Katrin Westman Breath
Stockholm, 25.2–10.4 2021
Galleri Andersson/Sandström is pleased to present its third solo exhibition with Swedish artist Katrin Westman.
“Katrin Westman wants to attract us close to her paintings, lure us in and out of them, make us constantly make new discoveries and set us in motion.” – Mikael Hagner, Barometern
Westman’s work moves between sculpture and painting in a play with the image and the materiality of colour. The painting takes shape against the flat surface of the floor and is processed in thin layers of oil that meets swollen parts. The paint is scraped, erased and brushed on until the drawing hand defines the shapes.
Gradually, the feeling of a form and the form of a feeling appear. An attempt to give life to, embrace and make the work stand on its own two feet. The constant presence of the Baroque era in Westman’s painting is evident in the rich colour of the palette and in the drama, decadence and dynamics of the paintings. From self-composed still lifes of decayed flowers, photographs models of crowds on beaches or sculptures, images arise that form the starting point for Westman’s work on the canvas. A process that exists for the artist beyond the framework of the intellect, which is about liberation and about daring to be changeable in the encounter with the foreign.
In Breath, Westman shows the sculptural potential of painting and the desire to let the viewer meet the works from different positions in the room.
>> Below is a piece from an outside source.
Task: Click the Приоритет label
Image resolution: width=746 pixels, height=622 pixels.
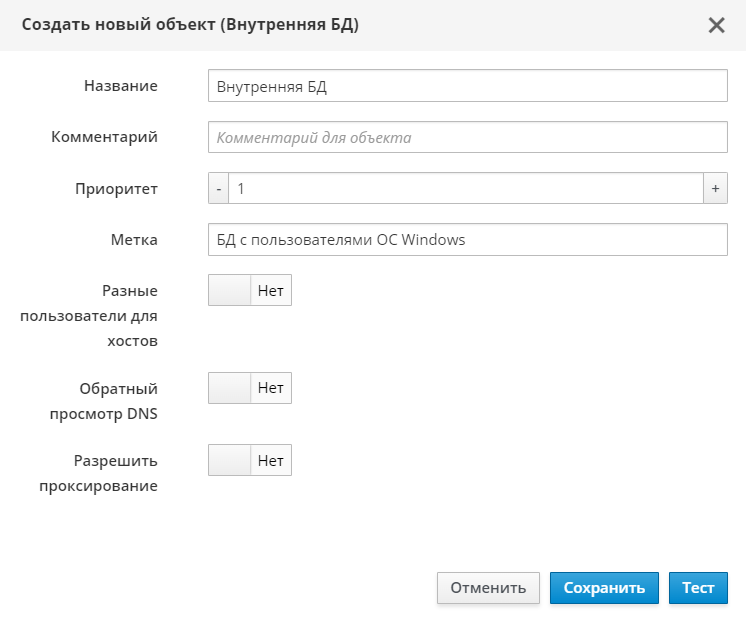Action: click(x=116, y=188)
The waves form a spatial installation of curved paintings in MDF that lie against the floor together with drops in concrete. In Stay Close, the canvas tries to cling to a steel stand. The painting only gives suggestions but omits the answers.
Katrin Westman was born in 1987 in Örebro. She graduated from the Umeå Academy of Fine Arts in 2015 and currently lives and works in Stockholm, Sweden. Westman’s works are found in collections such as Bonniers Konstförening, SAK (Sveriges Allmänna Konstförening) and Kristenhamn Art Museum.
In 2016 she received Vera and Göran Agnekil’s scholarship and a 1-year scholarship from the Konstnärsnämnden (The Swedish Art Council). In 2015 she was awarded scholarships from Anna-Lisa Thomson Foundation, Eva and Hugo Bergman Memorial Fund and in 2014 she received the Kristenhamn Art Museum’s scholarship for young artists, as the youngest recipient ever.